WORK REQUIRED:
No record may be left out; print them all verbatim.

[Saved data entries]
----

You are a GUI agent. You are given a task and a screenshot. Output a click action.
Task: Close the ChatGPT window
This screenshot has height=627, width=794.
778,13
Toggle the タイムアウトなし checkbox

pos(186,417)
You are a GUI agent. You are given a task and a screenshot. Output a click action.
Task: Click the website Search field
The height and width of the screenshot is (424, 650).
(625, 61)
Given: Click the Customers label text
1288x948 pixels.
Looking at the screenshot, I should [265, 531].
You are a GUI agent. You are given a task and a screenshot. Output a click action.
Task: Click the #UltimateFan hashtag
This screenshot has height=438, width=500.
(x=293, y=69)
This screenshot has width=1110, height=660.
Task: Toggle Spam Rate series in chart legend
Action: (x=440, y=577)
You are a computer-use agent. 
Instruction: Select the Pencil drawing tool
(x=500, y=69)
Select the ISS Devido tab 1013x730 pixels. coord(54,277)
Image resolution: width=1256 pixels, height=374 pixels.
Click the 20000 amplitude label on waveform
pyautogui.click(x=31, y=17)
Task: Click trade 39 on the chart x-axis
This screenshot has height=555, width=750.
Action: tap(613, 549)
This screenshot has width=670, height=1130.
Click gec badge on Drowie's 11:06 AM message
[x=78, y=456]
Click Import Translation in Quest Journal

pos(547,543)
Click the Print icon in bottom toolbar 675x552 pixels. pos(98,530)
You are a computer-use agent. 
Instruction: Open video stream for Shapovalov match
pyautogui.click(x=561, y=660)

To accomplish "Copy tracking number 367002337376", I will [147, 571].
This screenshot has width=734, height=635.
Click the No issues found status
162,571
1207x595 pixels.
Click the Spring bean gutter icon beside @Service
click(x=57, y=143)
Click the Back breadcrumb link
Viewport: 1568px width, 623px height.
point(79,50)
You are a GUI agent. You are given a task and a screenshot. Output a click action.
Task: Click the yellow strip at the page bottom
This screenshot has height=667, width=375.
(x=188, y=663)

----

PROBLEM SOLUTION:
You are a GUI agent. You are given a task and a screenshot. Output a click action.
Task: Close the ChatGPT window
This screenshot has height=627, width=794.
778,13
Toggle the タイムアウトなし checkbox

pos(186,417)
You are a GUI agent. You are given a task and a screenshot. Output a click action.
Task: Click the website Search field
The height and width of the screenshot is (424, 650).
(625, 61)
Given: Click the Customers label text
1288x948 pixels.
Looking at the screenshot, I should [265, 531].
You are a GUI agent. You are given a task and a screenshot. Output a click action.
Task: Click the #UltimateFan hashtag
This screenshot has height=438, width=500.
(x=293, y=69)
This screenshot has width=1110, height=660.
Task: Toggle Spam Rate series in chart legend
Action: (x=440, y=577)
You are a computer-use agent. 
Instruction: Select the Pencil drawing tool
(x=500, y=69)
Select the ISS Devido tab 1013x730 pixels. coord(54,277)
Image resolution: width=1256 pixels, height=374 pixels.
Click the 20000 amplitude label on waveform
pyautogui.click(x=31, y=17)
Task: Click trade 39 on the chart x-axis
This screenshot has height=555, width=750.
Action: tap(613, 549)
This screenshot has width=670, height=1130.
Click gec badge on Drowie's 11:06 AM message
[x=78, y=456]
Click Import Translation in Quest Journal

pos(547,543)
Click the Print icon in bottom toolbar 675x552 pixels. pos(98,530)
You are a computer-use agent. 
Instruction: Open video stream for Shapovalov match
pyautogui.click(x=561, y=660)

To accomplish "Copy tracking number 367002337376", I will [147, 571].
This screenshot has width=734, height=635.
Click the No issues found status
162,571
1207x595 pixels.
Click the Spring bean gutter icon beside @Service
click(x=57, y=143)
Click the Back breadcrumb link
Viewport: 1568px width, 623px height.
point(79,50)
You are a GUI agent. You are given a task and a screenshot. Output a click action.
Task: Click the yellow strip at the page bottom
This screenshot has height=667, width=375.
(x=188, y=663)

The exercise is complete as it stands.